=== Obiettivo A ===
Secondo il brano sulle donne e la politica, quale attività non esercitano le donne giunte in posizioni di vertice?
=== Obiettivo B ===
Riprendi per favore il brano sulle donne e la politica, scrivendo il seguito a partire dall'ultima frase riportata.

=== Brano del testo ===
══════════
Nonostante tutto ciò, questi principi vengono violati e calpestati quotidianamente in tante parti del mondo, dove le donne vivono ancora in condizioni inaccettabili.
Le italiane, intanto, vuoi per un retro-pensiero pregiudiziale e trasversale in loro stesse ancora vivido, vuoi altresì per la dimensione spazio/tempo dell’intero sistema, organizzata secondo le esigenze e i ritmi tipicamente maschili, non si avventurano facilmente nel mondo della politica.
La profezia si auto-avvera!
Le donne in primis, giunte in posizioni di vertice, spesso costituenti il mero “sostegno” ad una posizione di leadership maschile, ovvero fautrici di una distorta cultura paritaria che le vorrebbe uguali agli uomini, tendono facilmente a costituire un’ “oligarchia” che introietta il pensare e l’agire maschile; pertanto, come gli uomini, si auto-conservano e non esercitano attività di “mentoring” nel timore di dover concorrere con tutte le altre, spesso più preparate ed abili degli stessi uomini, così impedendo letteralmente il loro accesso a quel mondo e impedendo agli uomini di porsi anche soltanto il quesito se siano adeguatamente rappresentate le istanze di parità. Tutto sommato, gli conviene!
══════════
=== Estratto dei dati ===
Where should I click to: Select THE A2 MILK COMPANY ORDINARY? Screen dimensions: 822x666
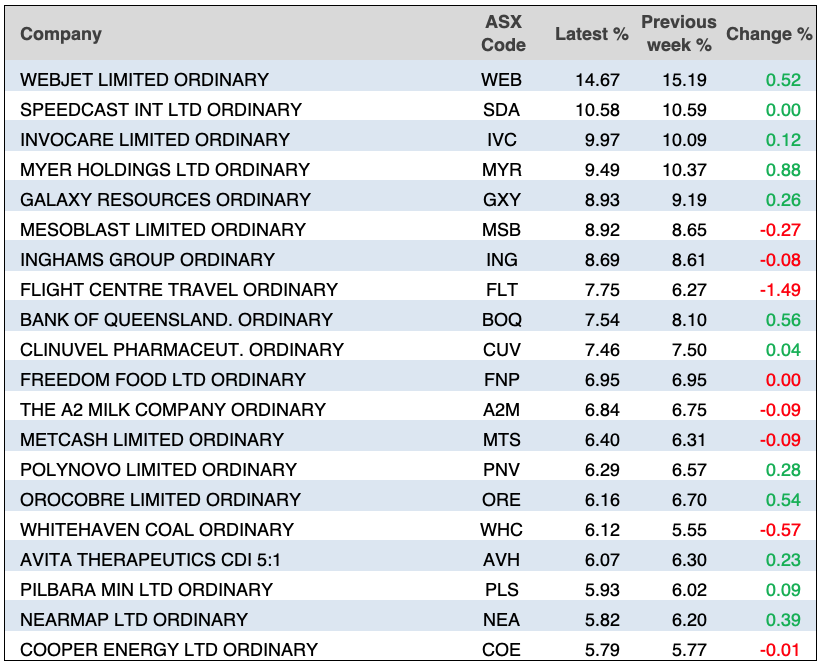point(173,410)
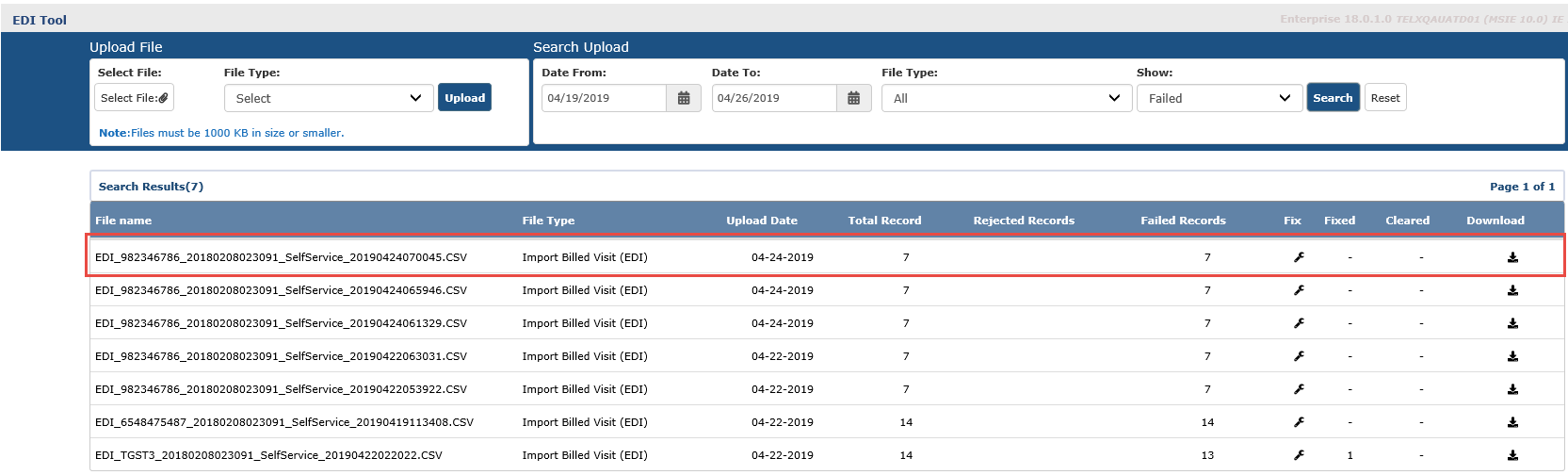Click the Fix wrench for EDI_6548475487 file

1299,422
══════════
=== Risposta A ===
Non esercitano attività di “mentoring”.

=== Risposta B ===
Peraltro, sono troppe le donne che -giunte agli apici- “snobbano” le questioni attinenti la scarsa rappresentazione del mondo femminile nei luoghi di decisione. Molte di esse, infatti, negano finanche che vi sia un deficit democratico nei confronti del loro mondo e, forti del risultato personale raggiunto, sovente frutto di una pregressa esperienza familiare nei luoghi verticistici della politica e/o dell’economia, non si curano di tutelare gli interessi delle donne che -a loro giudizio- chiedono di essere privilegiate a prescindere da una valutazione meritocratica delle loro capacità e in danno degli uomini. E’ verosimile che le stesse donne non riescano ad accettare “serenamente” di esser partite -loro sì- da una condizione di privilegio socio-economico e culturale che le ha rese “migliori” e/o semplicemente più “appetibili” in quel dato contesto storico e politico in cui si sono guadagnate una posizione “visibile”.
Perché questo back-ground culturale deviante e limitante non viene superato?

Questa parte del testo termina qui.